The deep-sea fisheries were started in the Eighties by part of the old Soviet fleet, which was rapidly joined by many European countries. Today, the main countries involved in these fisheries are Norway and Iceland, followed by the Faeroe Islands, France, Spain, the United Kingdom and Denmark, amongst others, with catches close to 200,000 tonnes per year. The main target species for these fleets are Greenland halibut, grenadiers, tusk, ling, greater Argentine smelt and deep-sea sharks, as well as some crustaceans such as deep-sea shrimp and deep-sea red crab.
Many of these are slow-growing species with low reproductive rates and long life-expectancy, which makes them particularly vulnerable to commercial exploitation.

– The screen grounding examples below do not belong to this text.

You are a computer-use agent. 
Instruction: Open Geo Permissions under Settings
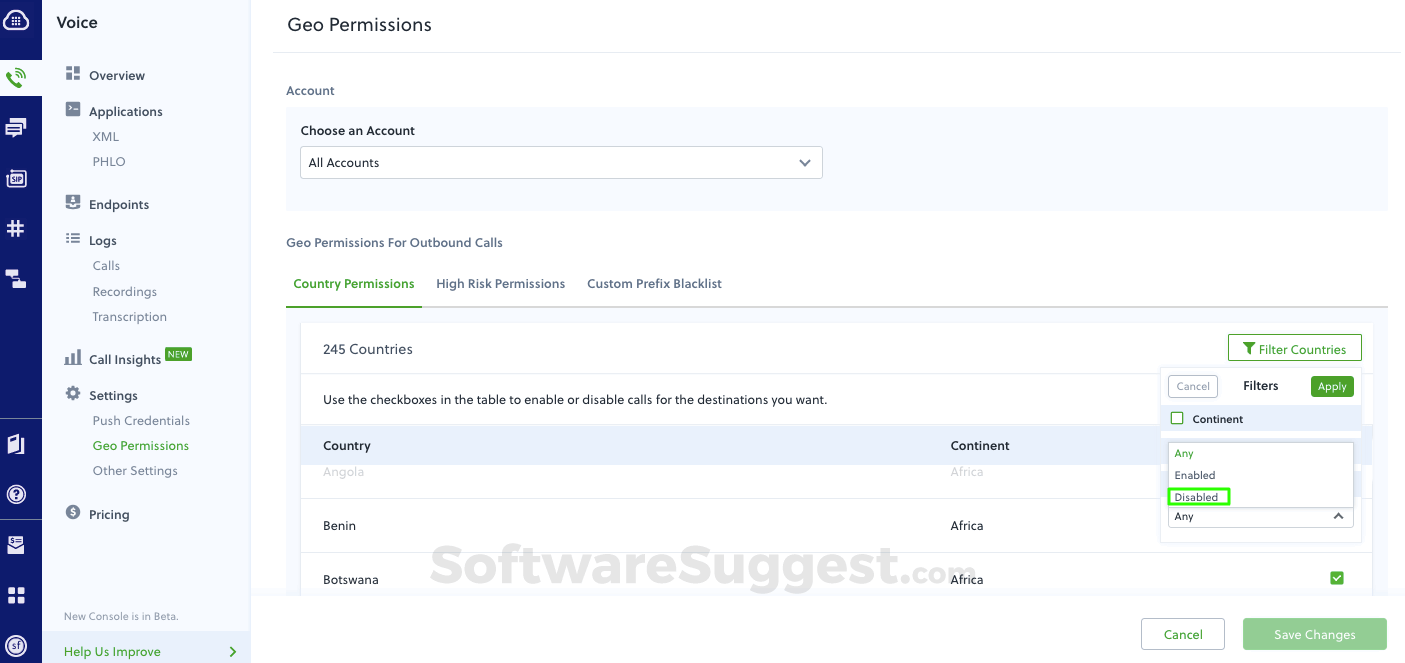140,445
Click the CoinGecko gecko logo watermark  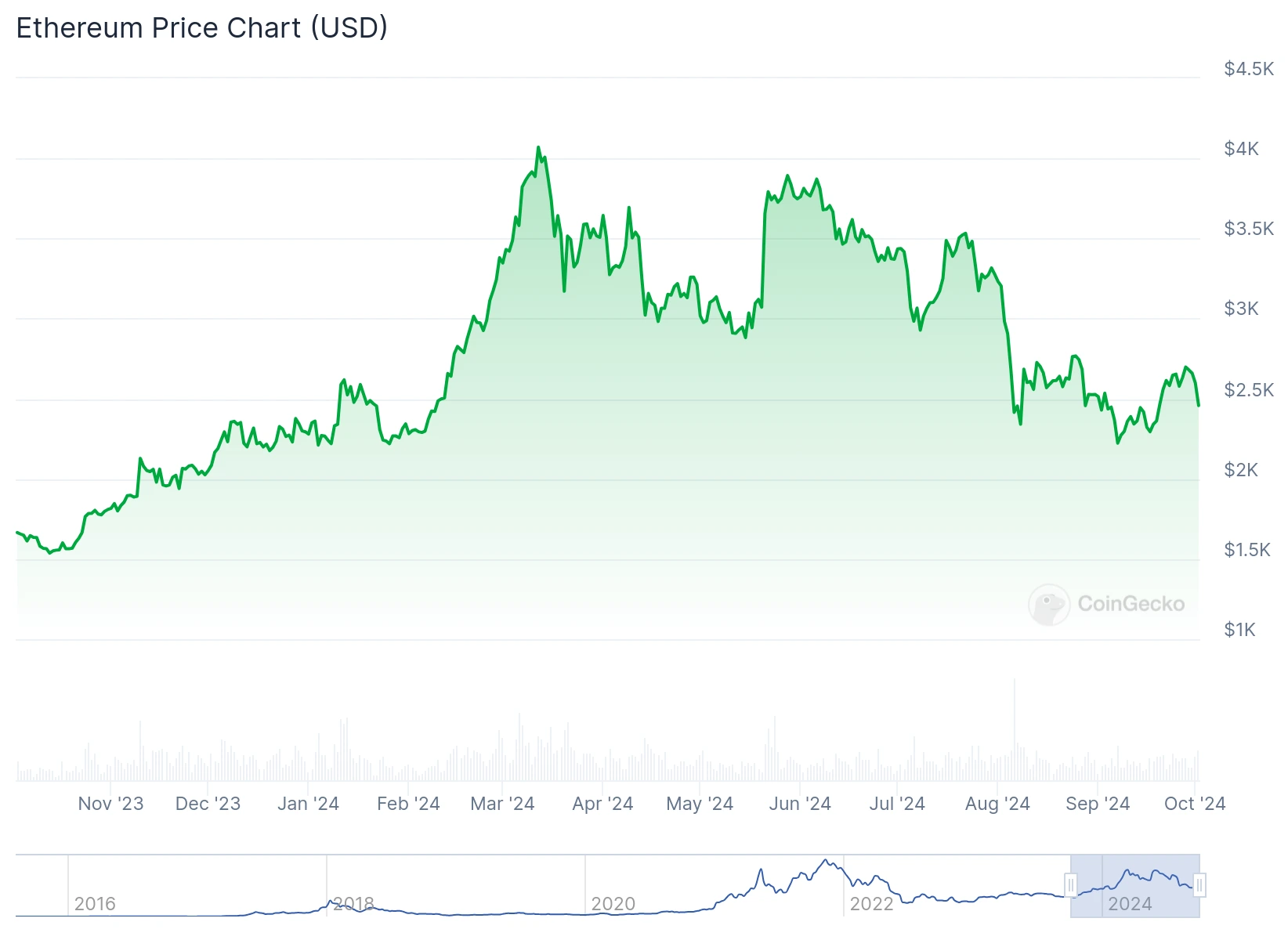(x=1049, y=604)
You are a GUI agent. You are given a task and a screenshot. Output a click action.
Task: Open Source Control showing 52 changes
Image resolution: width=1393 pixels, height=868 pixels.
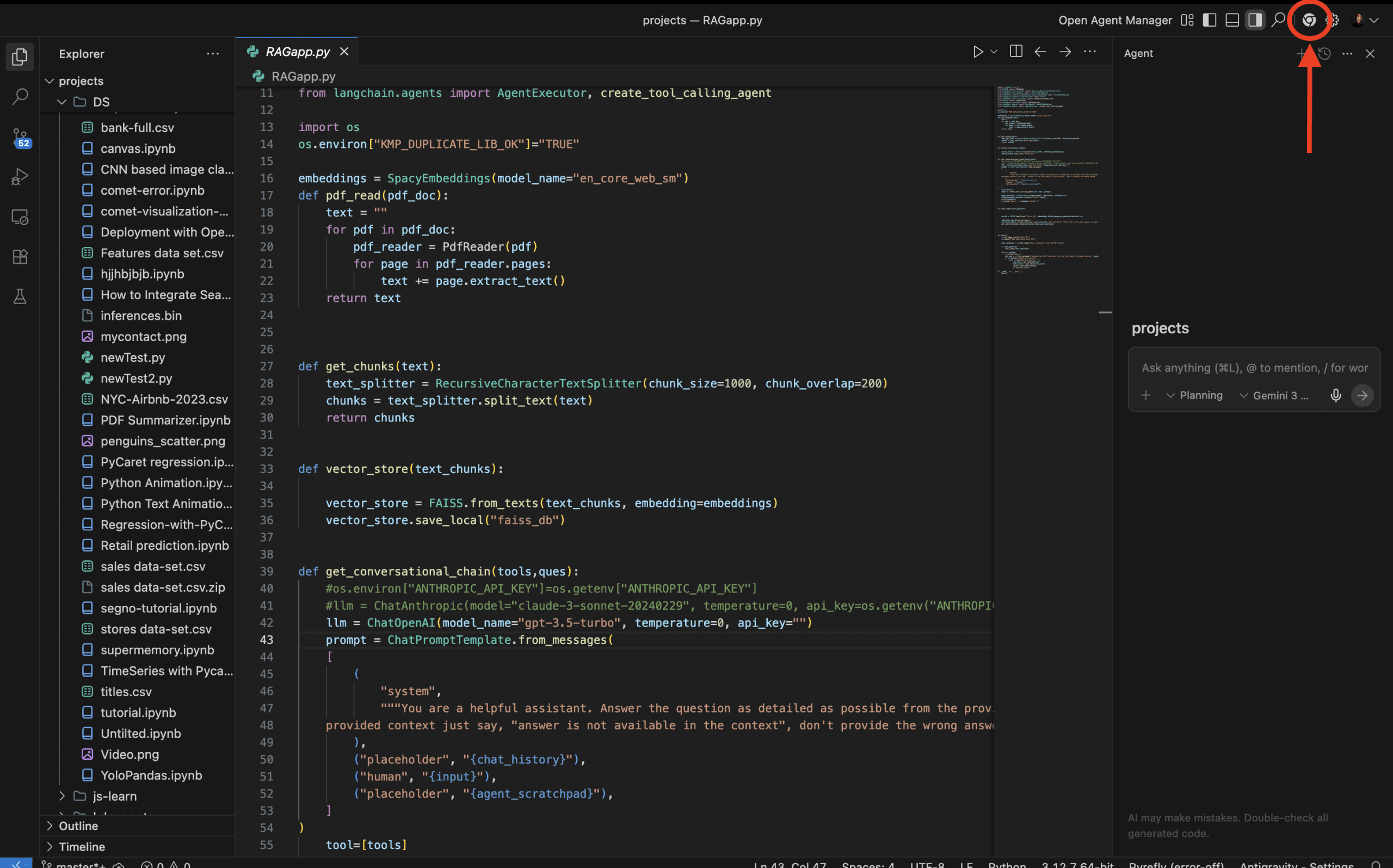(20, 137)
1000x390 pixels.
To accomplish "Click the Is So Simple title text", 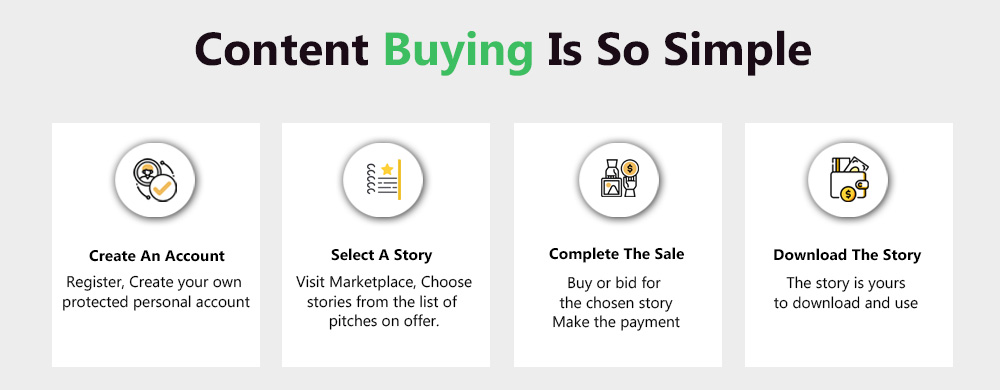I will pos(679,50).
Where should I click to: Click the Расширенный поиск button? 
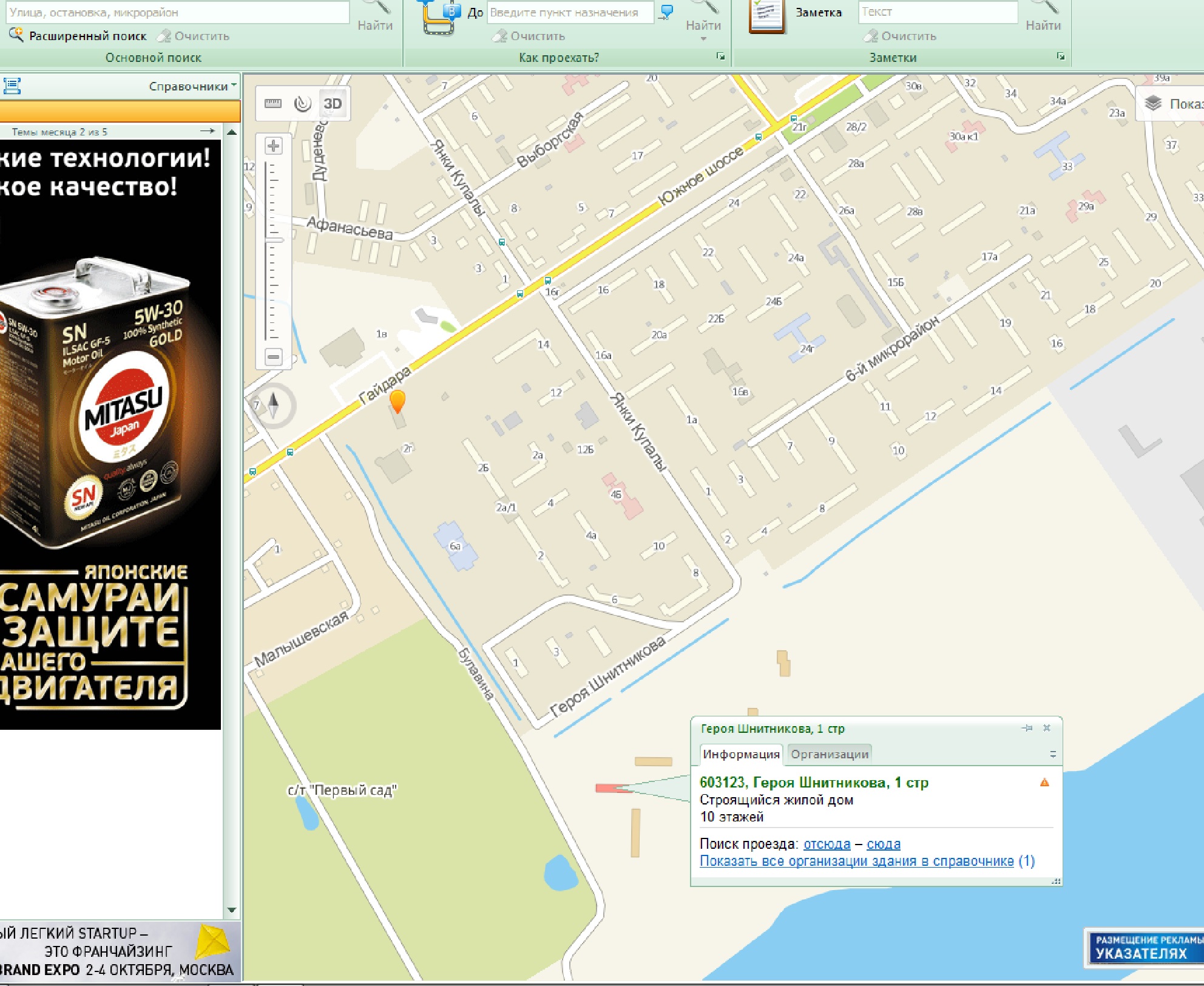point(87,36)
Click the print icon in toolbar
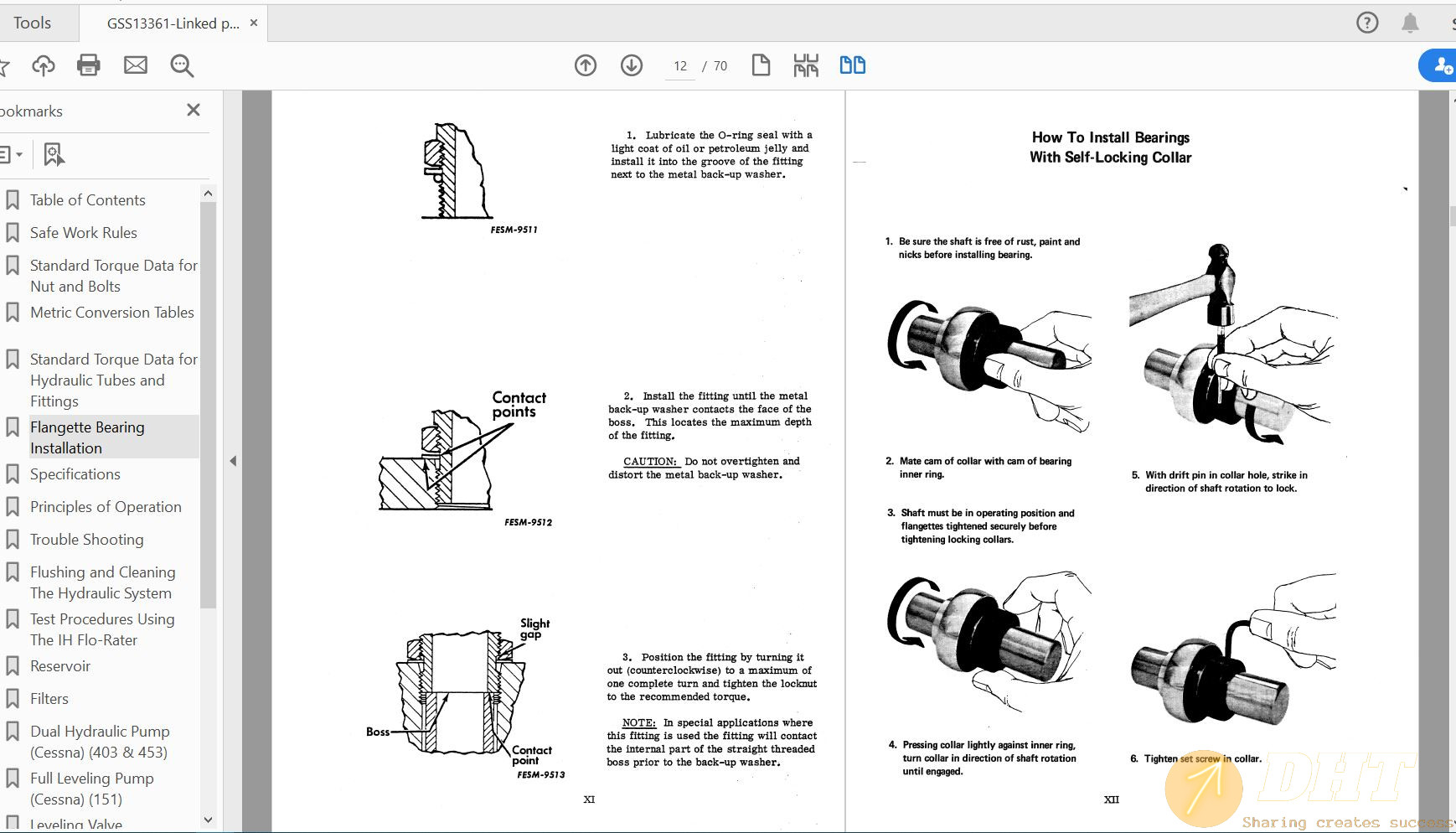1456x833 pixels. click(89, 65)
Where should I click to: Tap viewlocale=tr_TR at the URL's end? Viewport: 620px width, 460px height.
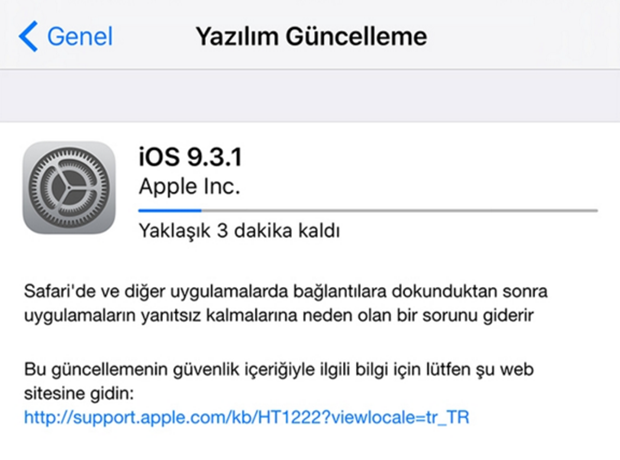400,417
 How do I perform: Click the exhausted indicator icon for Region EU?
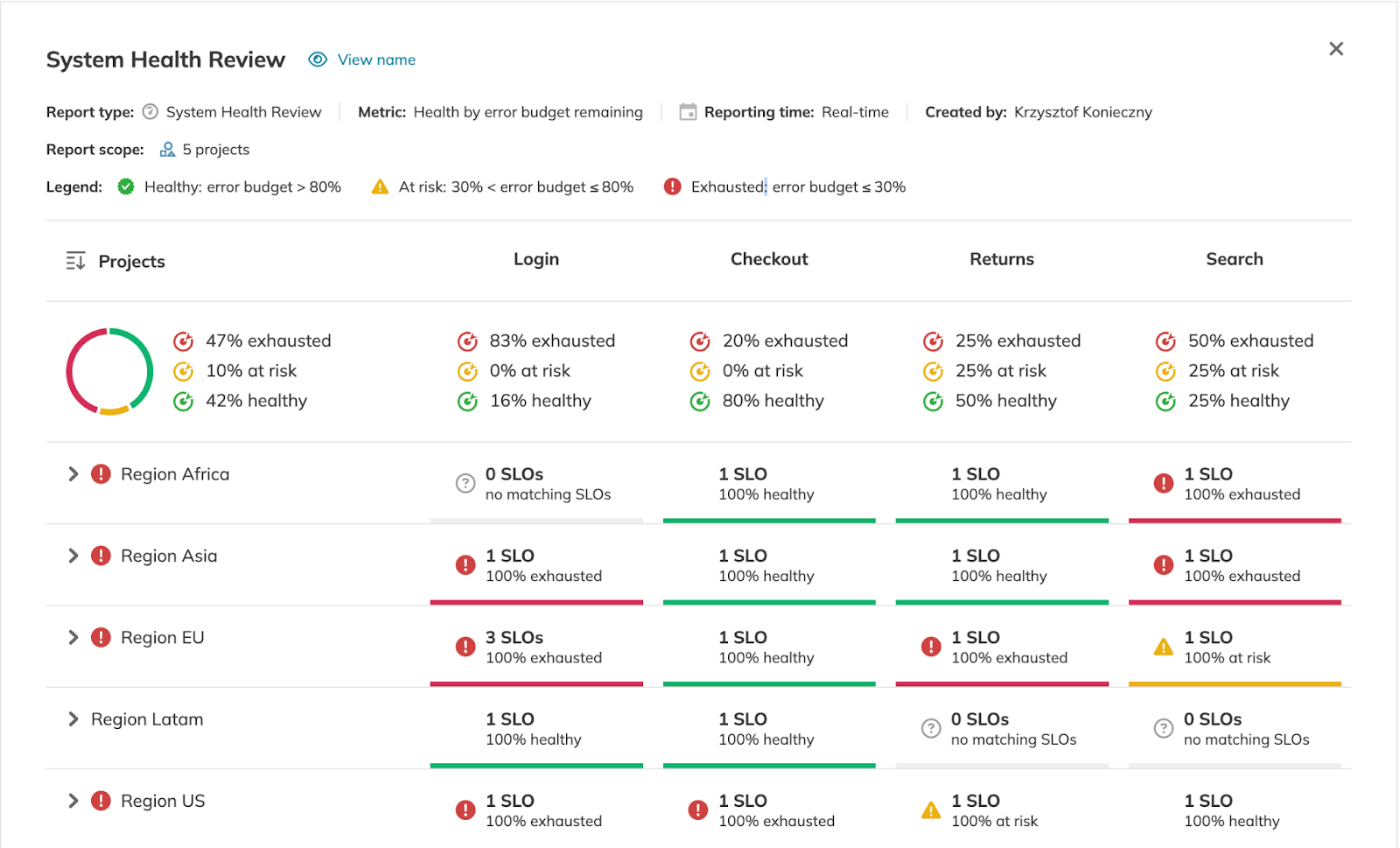point(100,637)
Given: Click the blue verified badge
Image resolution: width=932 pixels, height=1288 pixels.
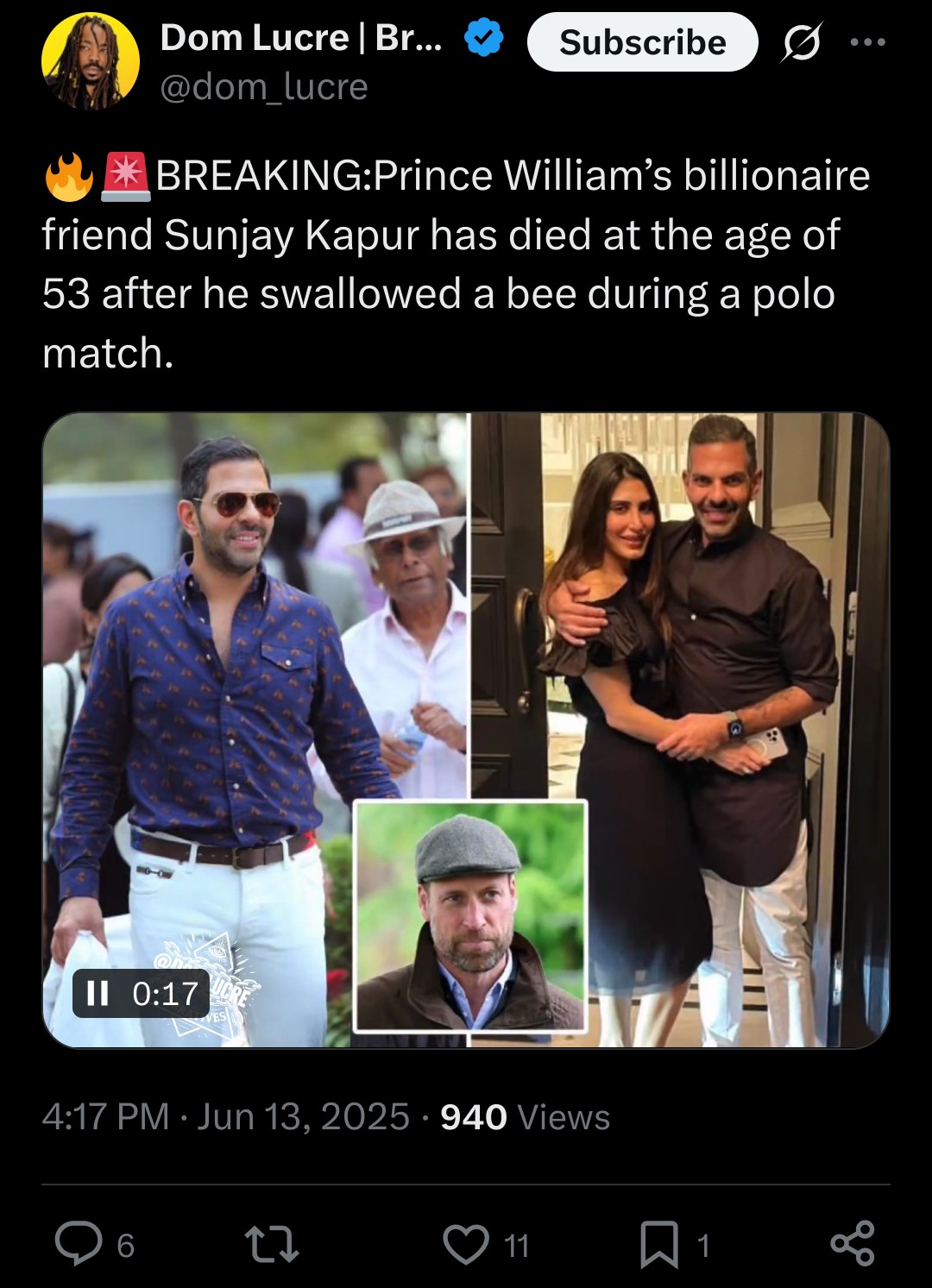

Various scientific studies have calculated that the acceptable catch levels to avoid overexploiting these fish populations would have to be so low that it would not be economically viable to fish them. A recent study estimated that less than 5% of the virgin biomass of these species would represent an acceptable volume of catches. In other words, it would be unadvisable to catch more than five per cent of the total weight of the original populations. In some cases, such as the orange roughy, the acceptable catch limit may be no more than 1% or 2% of the virgin biomass.
In addition, some of these fisheries give rise to a huge number of accidental catches and discards, thus also endangering other species that are of no commercial interest.
Added to this is the destruction that certain fishing techniques, such as bottom trawling, wreak on the sea bed, which in a matter of seconds can destroy marine habitats that have taken thousands of years to form, such as deep-sea coral reefs.
The International Council for the Exploration of the Sea (ICES) – to which more than 1,600 scientists from the whole North-East Atlantic area belong, including many from the Spanish Institute of Oceanography (IEO) - has raised the alarm and has called for many of the deep-sea bottom trawling fisheries to be closed down, for a drastic reduction in other fisheries, and for them to be prevented from expanding to other areas or stocks. It also claims that the lack of reliable data on the fisheries catches of these species from the countries responsible for these practices is concealing a far greater impact than what is already regarded as worrying.
All the “new species” on which information is available show evident signs of decline, exhaustion or overexploitation. The fisheries of species such as orange roughy, tusk, blue ling and deep-sea sharks are of particular concern.
The scientists have placed a special emphasis on the precarious situation of these sharks, calling for all fisheries of these species to be suspended.
There are several dozen species of deep-sea shark. Normally these species are small in size (little more than a metre long). In European fisheries, Portuguese sharks or dogfish, gulper sharks and freckled catsharks are the main catches. In recent years there have been reports of catches of close to 10,000 tonnes of deep-sea sharks, but it is believed that the true figure could be very much higher.
Recently, scientists from different countries have also appealed to the British presidency of the EU and to other North Atlantic governments to ban deep-sea bottom trawling, one of the main practices to which this situation and the deterioration of marine ecosystems at great depths are attributed.
“At the end of 2004, Oceana raised the alarm about the precarious situation of the Cantabrian anchovy and nobody took any notice; we also asked the EU to ban catches of deep-sea sharks, and once again we were ignored. Now their populations are on the verge of collapse. It is not a question of clairvoyance or making predictions, but simply opening your eyes and taking note of scientific data, something that very rarely happens in EU fisheries policy”, says Xavier Pastor, the director of Oceana in Europe.
Other sharks, such as the spiny dogfish and the porbeagle (or mackerel shark) – which last year Oceana asked the EU to include on the lists of the Convention on International Trade in Endangered Species of Wild Fauna and Flora (CITES), are also cited by the ICES as the species in the worst situation, recommending their urgent protection.